Identify if your prescription is affected
Before you decide what to do with your prescription drug when you learn about a recall, you first must determine if it’s the one being recalled. By looking at the FDA’s list of drug recalls and your medicine’s lot number, you can do just that.
You can search the FDA’s drug recalls list to find out the recall’s start date and the reason behind it. In some cases, only a specific batch of medicine is affected by the recall, such as generic medicine. Generic medicine has multiple manufacturers, so you’ll have to look at your medicine’s lot number to know if they’re included in the recall.
A lot number is an identification number assigned to a particular quantity or lot of material from a single manufacturer. Its location can vary depending on the packaging of your prescription. With bottles and vials, the lot number will be next to the expiration date.
On blister packs, the lot number is printed on the box the medicine was in and directly on the foil packaging below the expiration date.

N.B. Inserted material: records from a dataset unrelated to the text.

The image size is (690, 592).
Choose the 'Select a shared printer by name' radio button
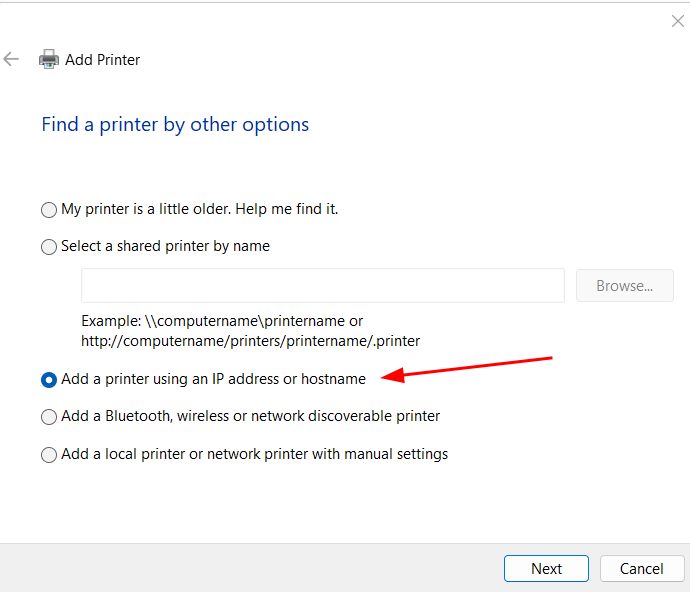49,247
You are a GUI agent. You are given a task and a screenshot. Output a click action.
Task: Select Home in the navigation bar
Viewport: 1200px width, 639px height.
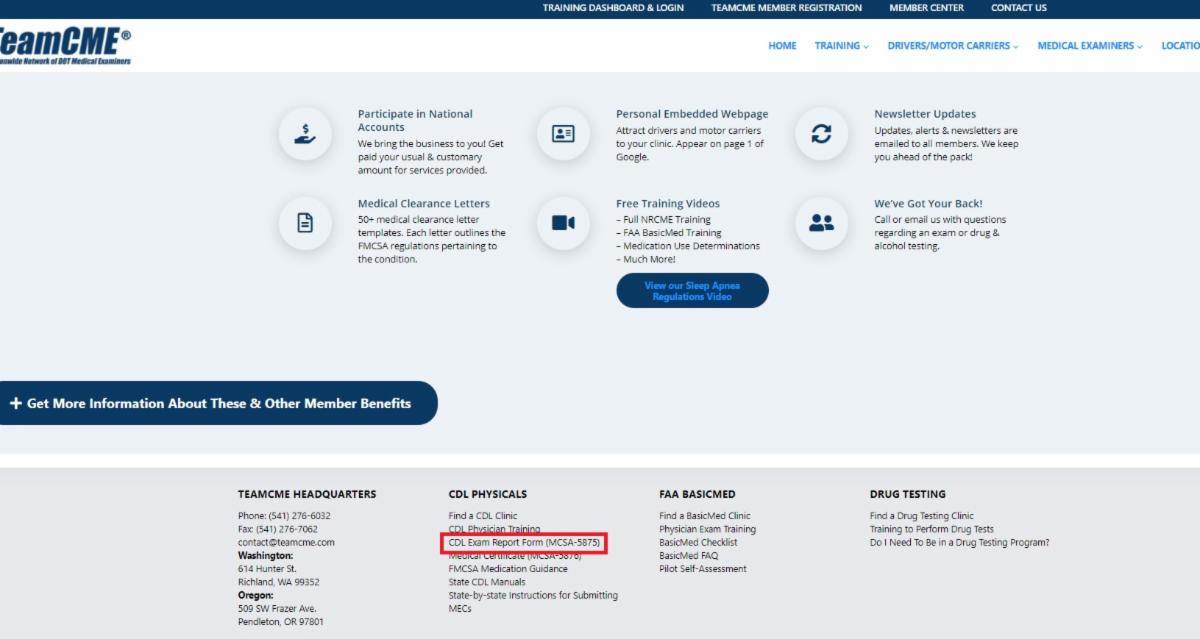[782, 45]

As for labels on pharmacy bottles, they don’t typically include the lot number, so you have to contact the drug store to find out.
Contact your doctor or pharmacist
While it may be logical to stop using your recalled prescription, it’s not always the best course of action, especially if it helps treat a condition. Instead, you should get in touch with your doctor or pharmacist and consult to determine what should be done next.
If the recall affects not just one brand, you may need to switch medication. Your doctor should prescribe you a new one similar to the recalled drug to help you continue your medication. Once you’ve been prescribed a new medicine, you can stop taking the recalled drug and dispose of it.
A drug recall is essential to keep consumers safe from potential health risks. When your prescription is part of a recall, look into the specifics first and consult your doctor or pharmacist. That way, you can be sure that you’re doing the right thing.